I explain what we have in mind and ask for a sketch of the driveway sections so we can play with our options. I further point out that this exercise will allow the builder to more accurately estimate material quantity and price, the reason for the question to begin with.
Response: “Until the flatwork guys go out there I can’t really say where the sections will be placed.”
Now, what I am supposed to do with that?
And so it goes.
Likewise with cabinet stain. My PowerPoint to the builder in April detailing our thoughts about stain color, wood choice, finish and overall look, including photos of things we liked and didn’t like went into a black hole, garnering no feedback until I finally asked about it two weeks ago at our walkthrough. Instead of it becoming the springboard for a discussion leading to a final decision, we heard the word vague and were told it fell upon us to figure it out. That was a shock.

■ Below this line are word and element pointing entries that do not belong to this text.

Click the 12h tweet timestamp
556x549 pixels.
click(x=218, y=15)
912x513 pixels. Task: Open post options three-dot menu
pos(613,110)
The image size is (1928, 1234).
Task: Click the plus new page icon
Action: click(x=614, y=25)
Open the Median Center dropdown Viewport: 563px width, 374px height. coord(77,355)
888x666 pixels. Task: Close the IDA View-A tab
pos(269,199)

Initiate stain project #2.
We went to a hardwood lumber yard and chose four planks: ash, birch, red oak and white oak. Even determining which wood types to sample was an involved decision in and of itself.
Once we got the planks home, despite temps in the upper 90s, John sanded and cut them, labeling each piece by wood type and stain color in preparation for staining the following weekend.
We also weeded out some of the colors from our previous stain adventure for the front door, and purchased a few additional possibilities for round two. All up, we had 10 stain colors.
Last weekend, John stained and finished 40 pieces of wood.
When they were dry enough to handle, we laid them all out on the patio furniture to review.
In this photo, ash samples are on the top, birch on the bottom. We liked the way the colors looked on the ash samples, but disliked the prominence of the grain. We want a smooth, even, consistent look to the grain, so we eliminated ash as a wood choice.
The grain on the birch samples looked better than that on the ash, but certain areas appeared blotchy, in addition to the colors appearing sort of weak and watered down. Birch grain is so tight, the stain in some areas has difficulty absorbing. Where it was good, it was really good, but where it was blotchy, it looked really bad, so we eliminated birch.
We had better luck with tried and true oak, finding about half a dozen options to consider right away.
In the end, after pairing the samples with a plank of our flooring, we decided on a medium-dark stain color on red oak (left) with a slight reddish cast to it.
We took the two oak samples down to the house to get an idea of how the color will look in the kitchen. The samples in the photo are really close, but the one on the left won by a hair: it wasn’t as yellow as the one on the right.
We are ready to present our choice to the builder. Now that the hard work is over and done with, I wonder if he’d be interested in buying our samples?